== DATA SUPPLIED
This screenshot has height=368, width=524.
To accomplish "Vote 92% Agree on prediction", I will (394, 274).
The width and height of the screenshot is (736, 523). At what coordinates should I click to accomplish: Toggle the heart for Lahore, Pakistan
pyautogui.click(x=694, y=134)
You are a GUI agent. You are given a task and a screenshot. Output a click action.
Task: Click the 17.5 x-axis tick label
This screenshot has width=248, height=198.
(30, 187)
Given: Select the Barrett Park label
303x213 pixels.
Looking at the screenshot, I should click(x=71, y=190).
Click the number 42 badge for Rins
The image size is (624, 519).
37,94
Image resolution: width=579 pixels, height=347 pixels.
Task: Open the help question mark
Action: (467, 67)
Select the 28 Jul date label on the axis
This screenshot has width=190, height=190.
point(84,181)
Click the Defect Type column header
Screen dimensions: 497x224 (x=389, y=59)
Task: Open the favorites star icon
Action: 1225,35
====
== DATA SUPPLIED
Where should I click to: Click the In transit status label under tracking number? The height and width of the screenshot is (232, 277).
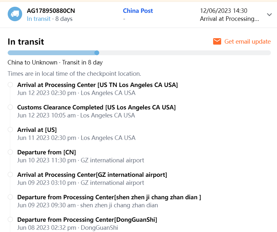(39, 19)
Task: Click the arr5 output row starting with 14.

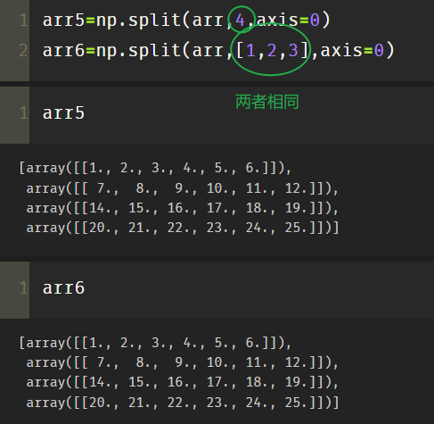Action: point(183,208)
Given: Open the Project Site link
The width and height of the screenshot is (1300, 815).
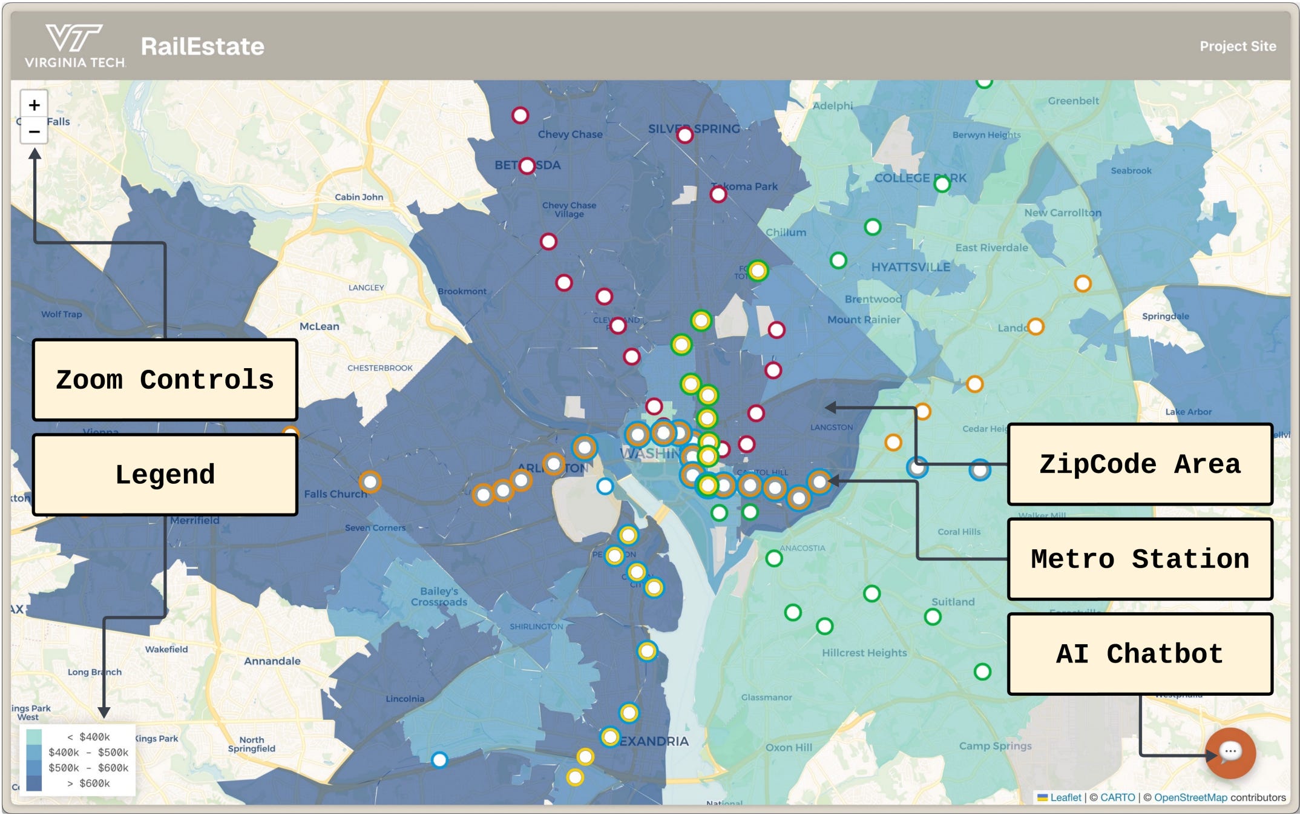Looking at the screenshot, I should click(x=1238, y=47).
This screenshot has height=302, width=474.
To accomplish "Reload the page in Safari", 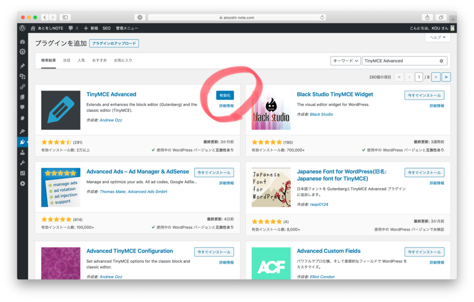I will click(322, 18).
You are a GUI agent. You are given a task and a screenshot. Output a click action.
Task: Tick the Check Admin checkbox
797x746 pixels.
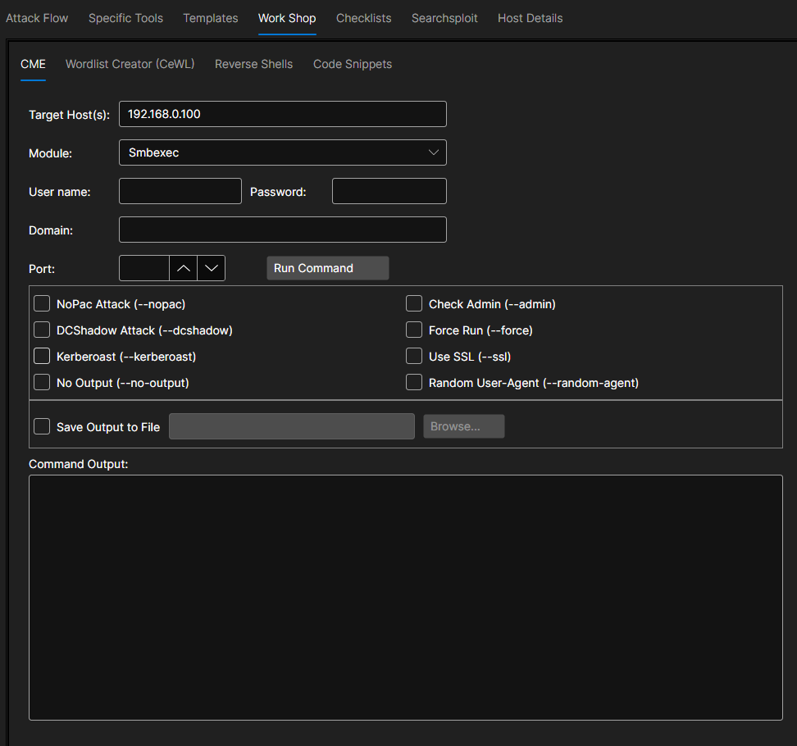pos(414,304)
====
§ AIM OF THE EXERCISE: From the data above, copy every line that contains the string "height".

§ OUTPUT:
This screenshot has height=368, width=524.
The width and height of the screenshot is (736, 523). At what coordinates should I click to accomplish: Toggle the heart for Lahore, Pakistan
This screenshot has width=248, height=198.
Image resolution: width=579 pixels, height=347 pixels.
This screenshot has width=190, height=190.
Where should I click to: Click the In transit status label under tracking number? The height and width of the screenshot is (232, 277).
The width and height of the screenshot is (1300, 815).
This screenshot has height=302, width=474.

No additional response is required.